No suelo dejarme llevar por la literatura fantástica. Tampoco la distopía es el mundo en el que encajo mi imaginación o la dejo suelta. Cada cual tiene sus ventanas y sus sótanos, su manera de enfrentarse al monstruo que esconde, al que le reta fuera. Pero a veces uno se confía ante un libro que le tienta como una invitación diferente y cuando quiere darse cuenta está atrapado dentro del horror, de la rebeldía, del desasosiego de la identidad múltiple o la que se pierde en el rostro de otro, de la violencia con la que descuartizar las etiquetas que nos domestican y hacen difícil liberarse de lo que se espera del peso de su conceptos: maternidad, sexo, amor, pareja, locura, ternura, abismo, evasión, aunque sea a través del puente fronterizo de las pesadillas. Mucho de esto hay y gratamente me ha sorprendido y cautivado en los catorce relatos de un libro cuyo título ya es una declaración de intenciones, una poética de la mirada y de la escritura con la que su autora, Yanina Rosenberg, nos cuenta de La piel intrusa, en Páginas de espuma. Esa que un día se nos mete en el cuerpo mientras dormimos y nos afelpa como pasto, hierba hermosa que acaricia el aire, aunque sus briznas hieran. O la misma que en otra mañana, sin ser conscientes de lo que sucede y de los vacíos que nos asoman desde dentro, nos transforman en mariposas pintadas en una pared frene a la que soñar una hija más cariñosa, un crimen sin culpa, no pasa nada por ambicionar la perfección del vínculo entre madre e hija.

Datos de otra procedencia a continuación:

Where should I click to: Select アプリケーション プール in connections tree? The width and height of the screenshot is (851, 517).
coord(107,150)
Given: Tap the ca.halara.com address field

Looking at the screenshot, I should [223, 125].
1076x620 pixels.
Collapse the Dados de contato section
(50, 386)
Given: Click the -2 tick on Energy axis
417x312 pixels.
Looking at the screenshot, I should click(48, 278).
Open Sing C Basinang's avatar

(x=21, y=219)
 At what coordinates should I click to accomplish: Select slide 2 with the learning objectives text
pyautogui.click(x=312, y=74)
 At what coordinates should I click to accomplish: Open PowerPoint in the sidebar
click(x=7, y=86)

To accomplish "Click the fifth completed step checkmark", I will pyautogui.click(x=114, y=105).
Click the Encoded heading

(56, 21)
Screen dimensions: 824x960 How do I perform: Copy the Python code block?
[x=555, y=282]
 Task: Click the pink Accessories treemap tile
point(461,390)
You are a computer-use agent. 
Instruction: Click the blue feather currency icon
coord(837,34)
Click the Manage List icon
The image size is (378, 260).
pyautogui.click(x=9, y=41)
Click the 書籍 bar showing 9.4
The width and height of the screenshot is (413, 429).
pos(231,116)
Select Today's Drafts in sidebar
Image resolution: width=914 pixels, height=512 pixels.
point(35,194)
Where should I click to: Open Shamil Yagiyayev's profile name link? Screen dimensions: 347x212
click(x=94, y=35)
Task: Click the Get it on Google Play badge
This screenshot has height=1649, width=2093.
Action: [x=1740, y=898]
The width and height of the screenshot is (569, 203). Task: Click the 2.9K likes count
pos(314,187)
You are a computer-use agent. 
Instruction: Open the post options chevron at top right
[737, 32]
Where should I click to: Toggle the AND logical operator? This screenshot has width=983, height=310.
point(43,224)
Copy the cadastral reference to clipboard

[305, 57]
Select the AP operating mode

Yanina Rosenberg nos ofrece un inquietante viaje a través de unas historias poderosas que golpean la rutina de las emociones que nos conforman y que ella dinamita con una fría seducción que entronca muchísimo con el surrealismo y los miedos ocultos e incertidumbres de Dorothea Tanning. Enseguida me la recordaron sus cuentos. Incluso su pieza Septiembre en la piel me despertó rápidamente en la memoria el Autorretrato de la pintora en su cumpleaños de 1942, descalza, con la blusa desabrochada, los senos desnudos y a punto de metamorfosearse en un ente vegetal. Lo mismo que su cuadro Maternidad simboliza perfectamente su visión de la madre que aparece varias veces en relatos como el de la que llama a su ex marido para resolver el desencanto con su hija; el de la mujer que ve a su hija multiplicada en las hijas y mujeres que salen de las puertas de una escalera de vecinos. Magistrales en su atmósfera blanca, de espacios mentales y físicos en los que convergen lo cotidiano y lo extraordinario. Como en ese relato donde desde el colegio se llama a la madre porque su hijo ha rociado de gasolina a un profesor y ha estado a punto de prenderle fuego, y en realidad está en casa con fiebre, o lo estuvo una vez, o no sabemos porque él mira asustado a su madre desde el asiento trasero de un coche. Hay otros que corren pero suerte y son tironeados en un ascensor por la pugna emocional de sus padres. Lo mismo que hay hijas que ven a sus madres como monstruos coleccionables dentro de una botella, o chantajean a su madre por una muñeca de plástico que será raptada por una vagabunda enajenada. No solo a la maternidad le da la vuelta y la desencaja de sus parámetros. También lo hace con cicuta farmacéutica y bisturí disfrazado de erotismo desesperado, perdido en un cajón de lencería o en los silencios conyugales, cada cual en la pantalla de su rutina, con la pareja. Ese hombre al que ella le intenta despertar la vida o el que por amor entierra para que su felicidad eche raíces y pueda regarla todos los días. Hay otros de celos, de besos de puntillas que no se atreven, de rituales del deseo entre sombras sin identidad, vacíos que empujan a una mujer a ahogarse dentro de sí misma. Y no falta en ninguno los otros lados del espejo, puertas que conducen a otras puertas, ni tampoco cocinas con arroz a la cubana, migas de pan, timbres que suenan y se rompen los platos.Unos fabulosos mundos subversivos donde lo fantástico cruje y nos despierta.